その後、百武さんとお会いし、私の鹿児島県天体写真協会に入会してもらい、星を通しての 深いお付き合いが始まりました。
吉川さんの言われるとおり、百武さんはとてもユニークで、話のバリエーションがとても広く、人生を楽しく生きて おられる様子が随所にうかがえる方でした。また、自分の考えや信念をしっかり持っておられ、彗星の掃索にかける想いは 並々ならぬものを日ごろから感じ取れる方でした。
彗星の掃索のためのスケジュール管理はとても綿密で、明け方の観測の時間をとても大切にされていました。 今、考えると毎日のように明け方観測して、その後1時間の通勤時間をかけて仕事をする。その気力と体力はどこからきていたのか。 あるシーズンだけなら理解できますが、天気が良ければ、ほぼ毎日のことですから。
百武さんは人間的にもとてもおおらかで、物の考え方、見解が巨視的であり、場面によっては微視的な見方も鋭くされる方で、 私としては天文の世界の師範として、人生の先輩としてとてもオーラを感じる方でした。
苦労が実り、2つの彗星を発見されてから、鹿児島県の姶良町(現姶良市)のスターランドAIRAの館長に就任 されました。世界的に著名人となり、多くの講演依頼や取材等で多忙な状況になられても、私たち若輩者の支援、助言は 全く依然と変わりなく、おごらず、気さくにお付き合いいただきました。
私自身、百武さんから学んだことは山ほどあります。いっしょにオーストラリアへ写真撮影に行ったり、内之浦から 発射される「のぞみ」の撮影や諸流星群の観測などにお供したりと、短い間でしたが本当に密度の濃いお付き合いができま した。いろいろな撮影手法や将来の機材論などを勉強させてもらいました。特に、撮影した写真の作品としての価値感について かなり影響を受けました。私は天文ガイドをはじめとする天文誌や諸コンテストなどで写真の入選点数は100点を超える 実績を持っていたのですが、百武さんの感覚ははるかにそのうえをいっていて、目から鱗状態しきりでした。

*短い課題 1*: 百武さんについての文章を2文で要約してください。
*短い課題 2*: 百武さんについての文章で「彗星の掃索のためのスケジュール管理は」で始まる段落を、主な事実を残して短く書き直してください。
*短い課題 3*: 百武さんについての文章のうち、「その後、百武さんとお会いし、」から「てもオーラを感じる方でした。」までを一字も変えずに書き写してください。
百武さんについての文章だけを根拠にしてください。

*データ行*:
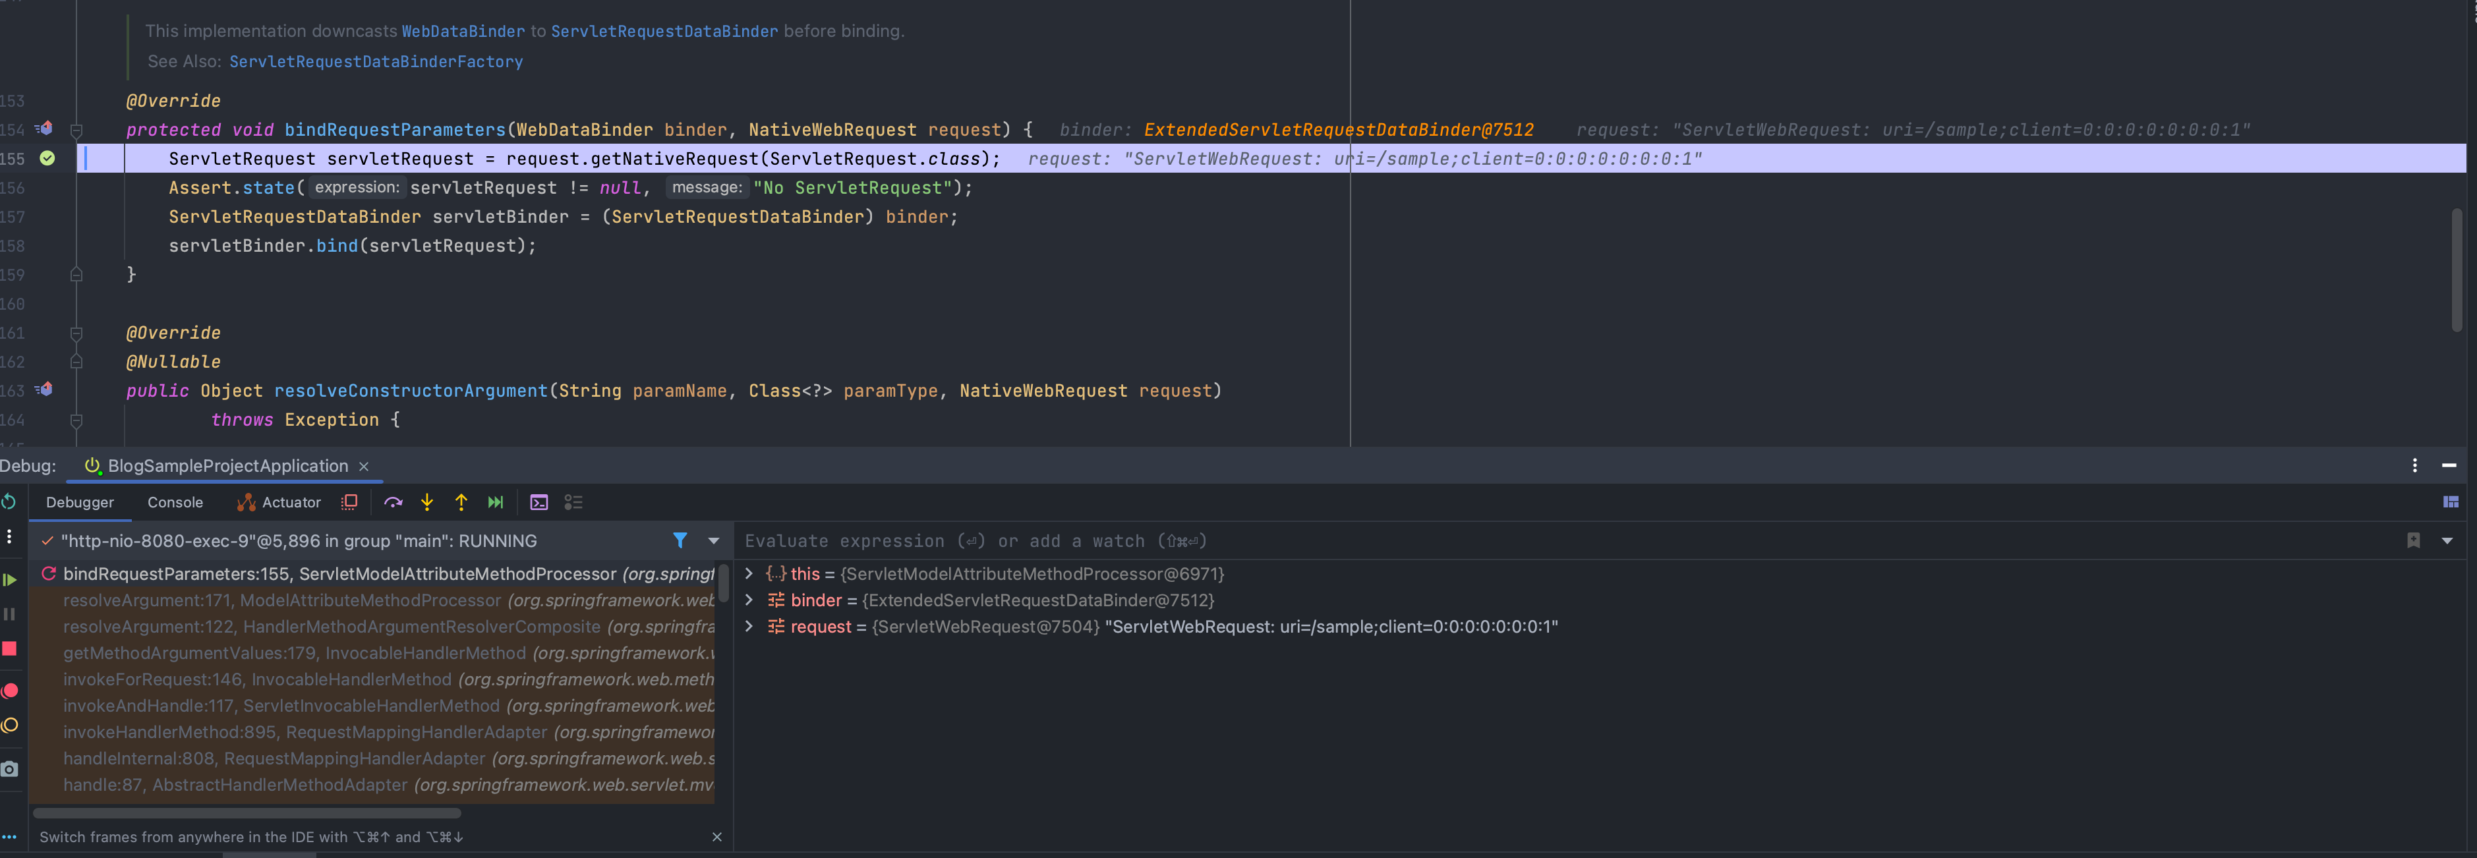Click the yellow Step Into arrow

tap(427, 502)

*課題の解答 1*: 筆者は百武さんに鹿児島県天体写真協会へ入会してもらい、星を通した深い付き合いを始めました。百武さんは彗星の掃索に並々ならぬ想いを持ち、2つの彗星を発見してスターランドAIRAの館長となり世界的な著名人になった後も、変わらず気さくに筆者たちを支援しました。

*課題の解答 2*: 百武さんは彗星掃索のスケジュールを綿密に管理し、明け方の観測時間を大切にしていた。天気が良ければほぼ毎日明け方に観測し、そのあと1時間かけて通勤して仕事をしていたため、筆者はその気力と体力がどこから来ていたのかと振り返っている。

*課題の解答 3*:
その後、百武さんとお会いし、私の鹿児島県天体写真協会に入会してもらい、星を通しての 深いお付き合いが始まりました。
吉川さんの言われるとおり、百武さんはとてもユニークで、話のバリエーションがとても広く、人生を楽しく生きて おられる様子が随所にうかがえる方でした。また、自分の考えや信念をしっかり持っておられ、彗星の掃索にかける想いは 並々ならぬものを日ごろから感じ取れる方でした。
彗星の掃索のためのスケジュール管理はとても綿密で、明け方の観測の時間をとても大切にされていました。 今、考えると毎日のように明け方観測して、その後1時間の通勤時間をかけて仕事をする。その気力と体力はどこからきていたのか。 あるシーズンだけなら理解できますが、天気が良ければ、ほぼ毎日のことですから。
百武さんは人間的にもとてもおおらかで、物の考え方、見解が巨視的であり、場面によっては微視的な見方も鋭くされる方で、 私としては天文の世界の師範として、人生の先輩としてとてもオーラを感じる方でした。